[EGreg]

Seriously, if you have a good data plan, why have a phone number? The phone system is so laughably insecure and limited compared to the voip alternatives. And so riddled with SPAM. There are SIP bridges to it, for the legacy calls.

[asark]

Everyone expects you to have a phone number for some things. Certainly many online services expect you to be reachable via SMS for 2-factor auth. VOIP service plus a semi-decent data plan is at least as expensive as just adding on voice, and then you have two bills instead of one. You can simply ignore calls when you're not expecting one—if it actually matters they'll leave a voicemail. Those get transcribed so I don't even need to listen to see whether it was a scam or something important.

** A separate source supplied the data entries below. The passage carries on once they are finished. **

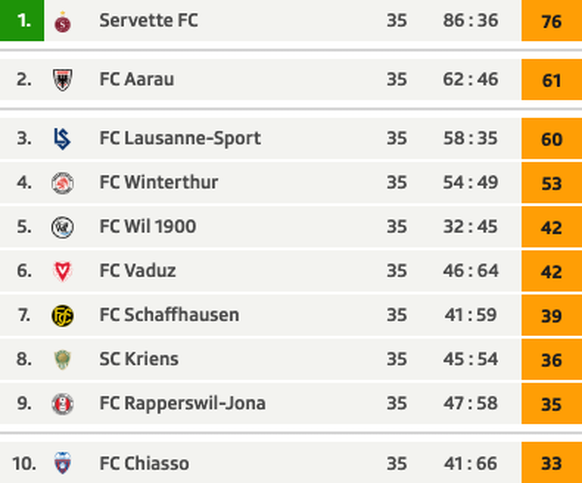Select the FC Schaffhausen team name
Viewport: 582px width, 483px height.
click(169, 315)
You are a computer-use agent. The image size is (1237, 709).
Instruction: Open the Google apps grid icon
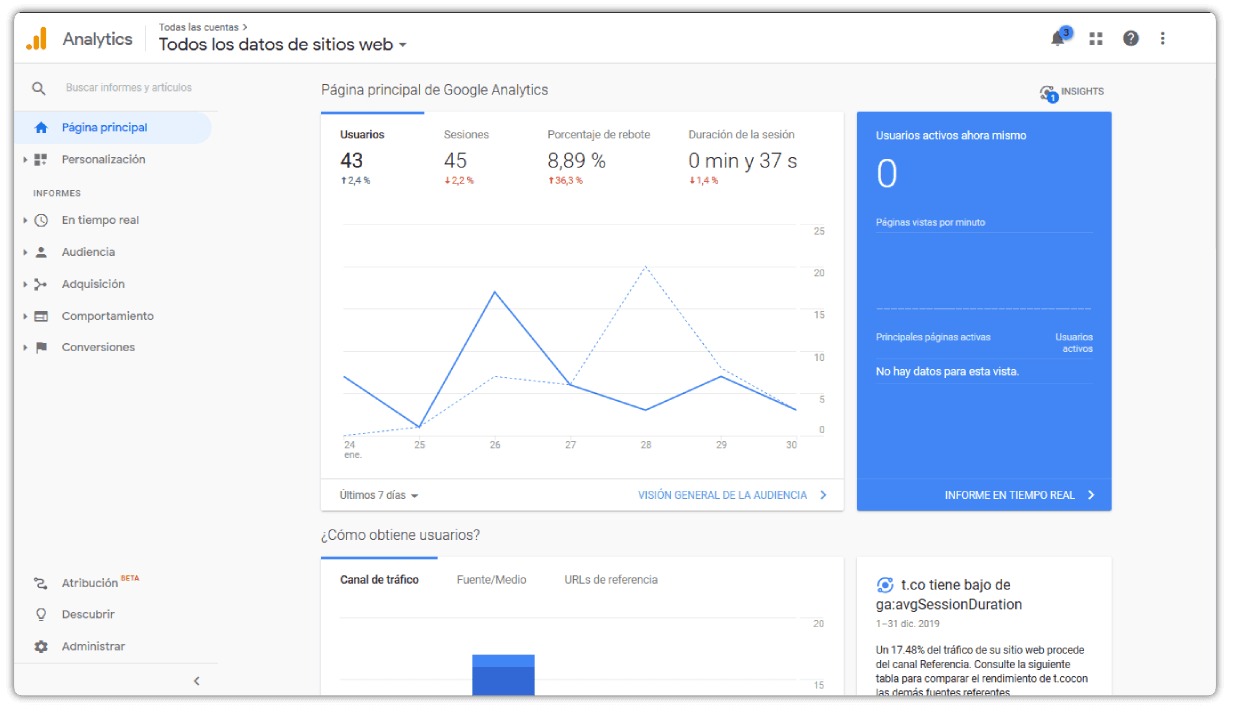1095,38
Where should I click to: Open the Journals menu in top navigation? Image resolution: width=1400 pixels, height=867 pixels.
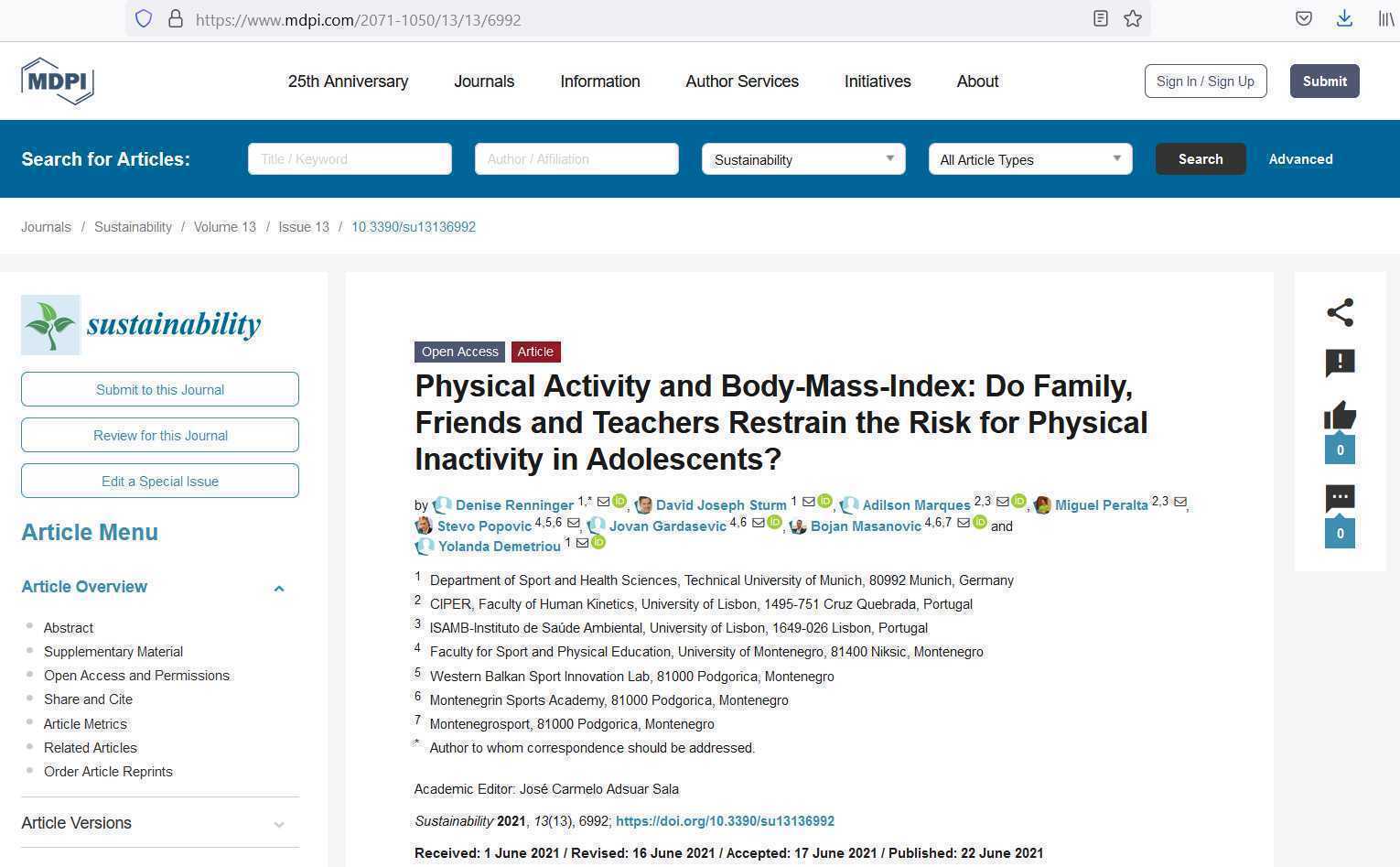(x=484, y=81)
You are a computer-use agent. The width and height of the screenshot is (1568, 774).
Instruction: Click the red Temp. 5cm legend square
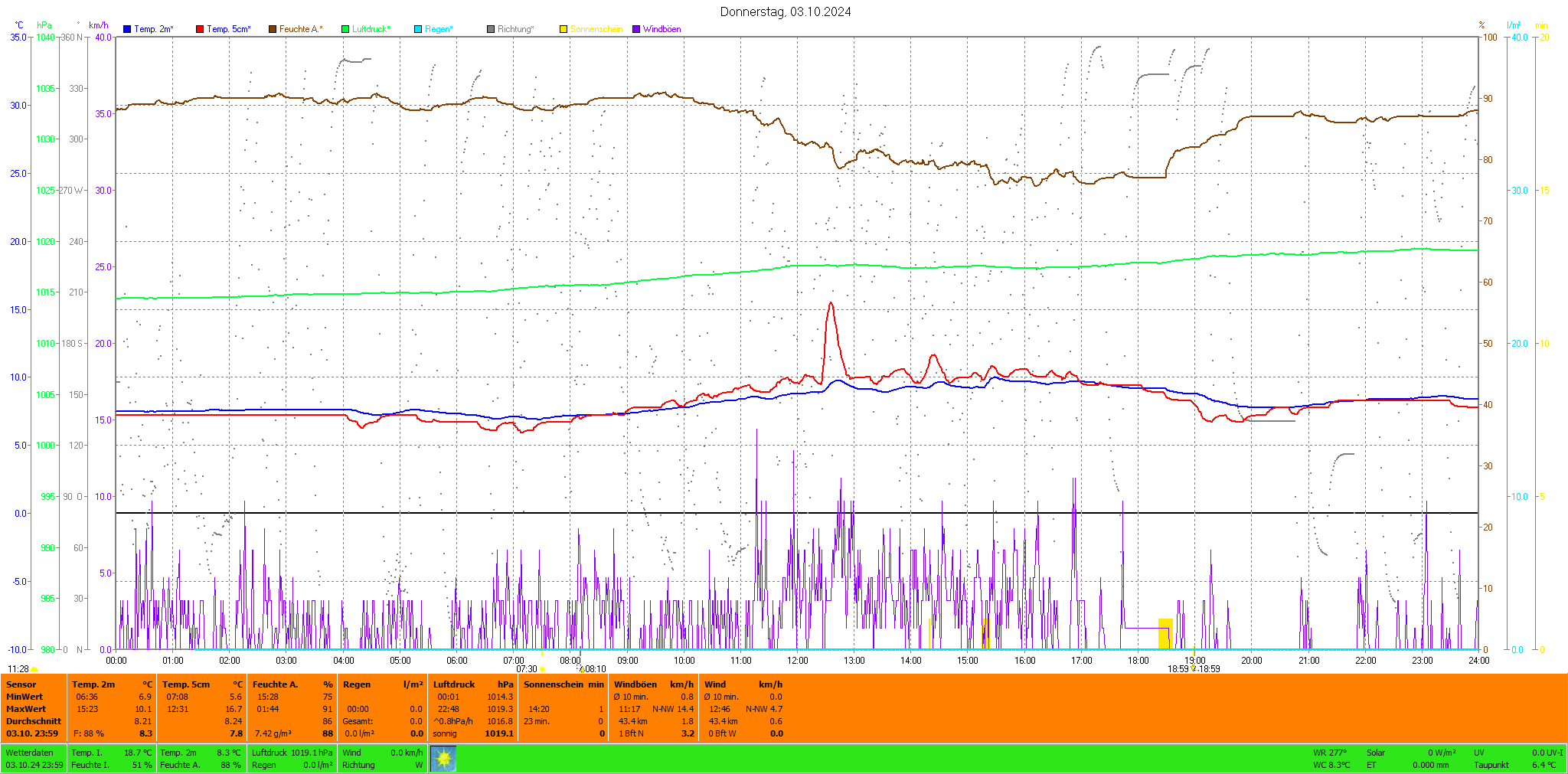(x=200, y=29)
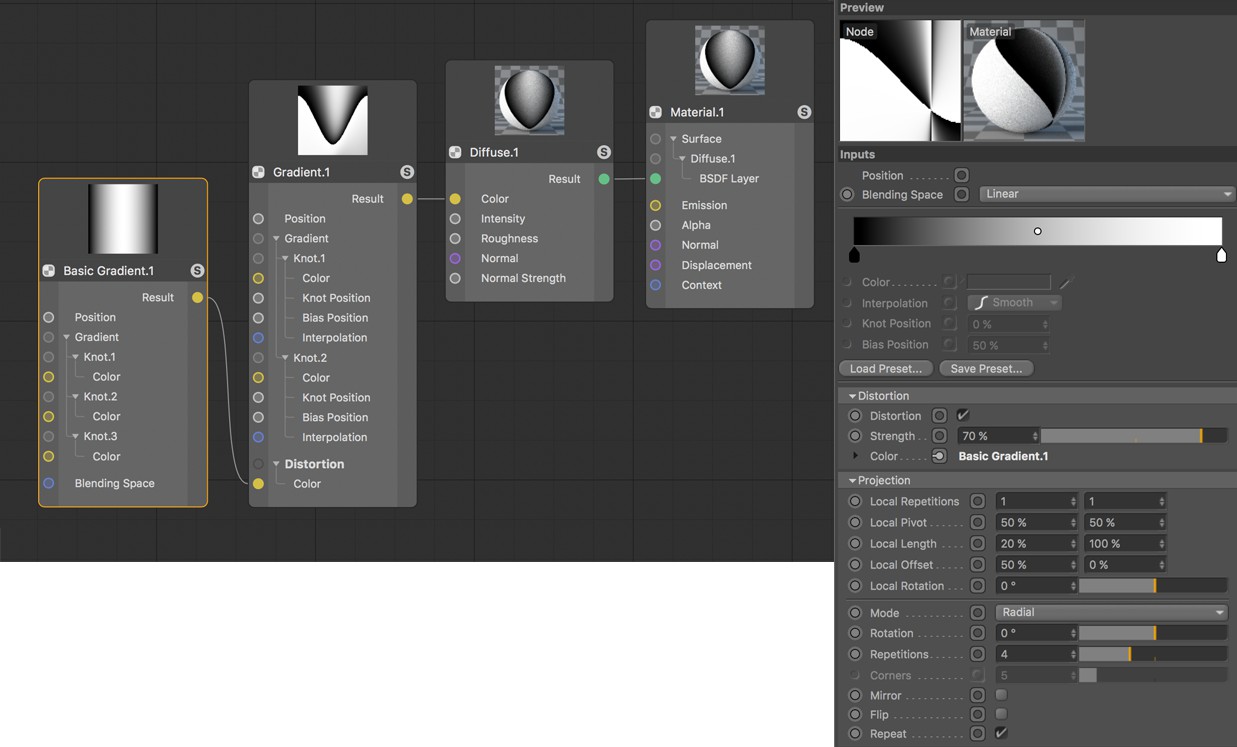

It has made phone calls probably the worst way to reach me, though. Not sure why I don't receive more text spam, which is nearly nonexistent—must be some technical reason.

[ghaff]

Maybe technical or maybe just that the person who is going to send off money so that their social security number isn't taken away or so that the police don't come to their house and arrest them on felony charges are more likely to respond to a call--even a robo one--than a text message.

On my cell phone, the biggest annoyance is that I have to turn on Do Not Disturb when traveling internationally which means only the specific numbers in my contacts list can reach me in an emergency at all hours.

[asark]

> Maybe technical or maybe just that the person who is going to send off money so that their social security number isn't taken away or so that the police don't come to their house and arrest them on felony charges are more likely to respond to a call--even a robo one--than a text message.

That occurred to me, but you can direct someone straight to a website that can then do god-knows-what with a text message, and they're even easier to automate and do in quick, huge batches than phone calls, so even at a much lower % success rate I'd think they'd be viable for scammers, and maybe even preferable to calls. Maybe they're more expensive to send? That'd be dumb, but then phone billing's never made any sense.

[EGreg]

You guys are still thinking in terms of the phone system with publicly accessible numbers!

In future networks you’ll have to have an invitation path from the user, and if it gets abused you just mute a subpath so those people’s invites don’t result in auto-accepting messages. Simple!

A -> B -> C -> D

D attempts to send a message to A’s mailbox

A’s mailbox automatically accepts the message

If too many messages were sent from the subtree of invitations of B or C, just mute that branch.

Then the others have to jump through hoops like proof of work or pay crypto to be whitelisted and start a conversation to you.

Fixes all SPAM. You can make this compatible with an email gateway where the invitation is added as an email alias such as “foobar@dontspamme.com” and then emails to and from “foobar@“ would be proxied as messages to the actual non-email system I described, where foobar was the gateway corresponding to the “path A -> B”. It was compromised? Don’t accept emails from any new unknown email addresses sending to that endpoint without jumping through hoops.